After bootstrap step it is required to connect influxdb and grafana by executing playbooks/install/connect_influx_to_grafana.yaml playbook. After that step a proper datasource is available in grafana. Dashboards/pannels are not installed automatically as of now.
In addition current state is that building image on the executor hangs (propably TCPForward connection issue) and Ansible does not recognize, when the process is stopped. So it is required to abort at this step after around 5 minutes (yes, will be fixed ASAP). After that you can manually execute sudo systemctl start executor-service on the executor host. As already mentioned dashboard is not provisioned currently, so no data will be visible in grafana.
- install/deploy_dashboard.yaml - Deploys a default API Monitoring dashboard in Grafana. After running this playbook data will be visible in Grafana
There is a playbook for creating a standalone project/user_group/user where the tests might be executed.
OS_CLOUD=cloud_with_domain_scope -i inventory/production playbooks/install/create_test_project.yaml
This playbook takes test_project_name, test_domain_name, test_user_name, test_user_password and creates corresponding project, user_group and user correspondigly. Currently the script contains predefined list of roles to be assigned to the group, so if those are different in the target environment (which most likely is) - adapt script.
#NOTE:# This is under reworking currently to reuse as much pieces from the proper installation as possible.

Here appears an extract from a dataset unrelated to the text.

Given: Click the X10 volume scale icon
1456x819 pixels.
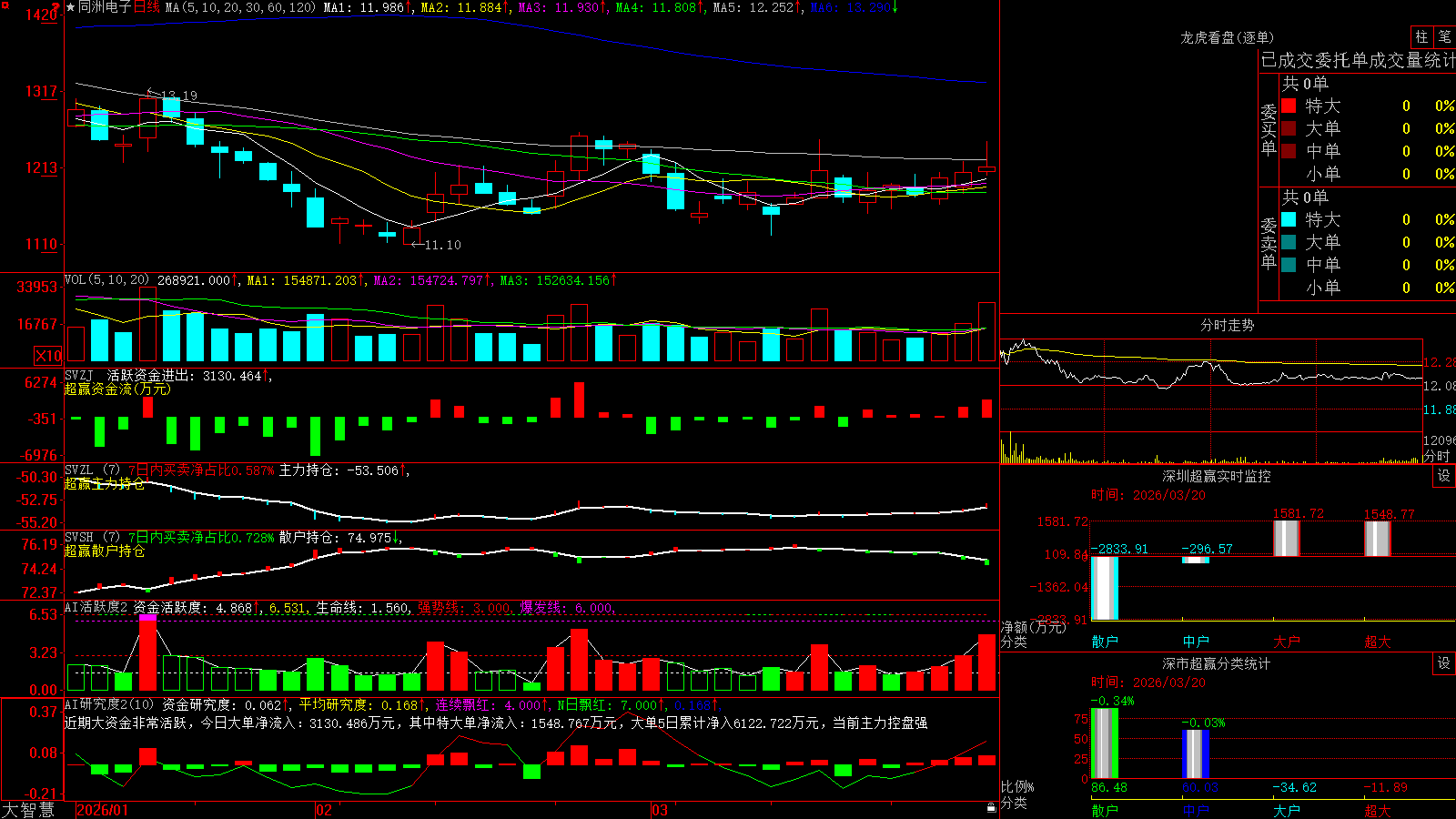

It is possible to use tools for development purposes locally with the help of docker-compose (P.S. minishift/minikube would be nice to have) In order to start it prepare inventory by copying testing inventory folder into something useful (please note testing inventory is saved in git, therefore please do not place any sensitive information. Inventory/production is excluded by gitignore not to accidentially leak data) and modify data as you need (especially cloud credentials in the clouds.yaml must be real). After this step is done you can start stack by running:
docker-compose up
This will build and start 4 containers. Executor will start executing test scenarios and populate InfluxDB. Grafana instance is listening on the localhost port 3000 and can be used to visualize data (default access credentials: 'admin:foobar').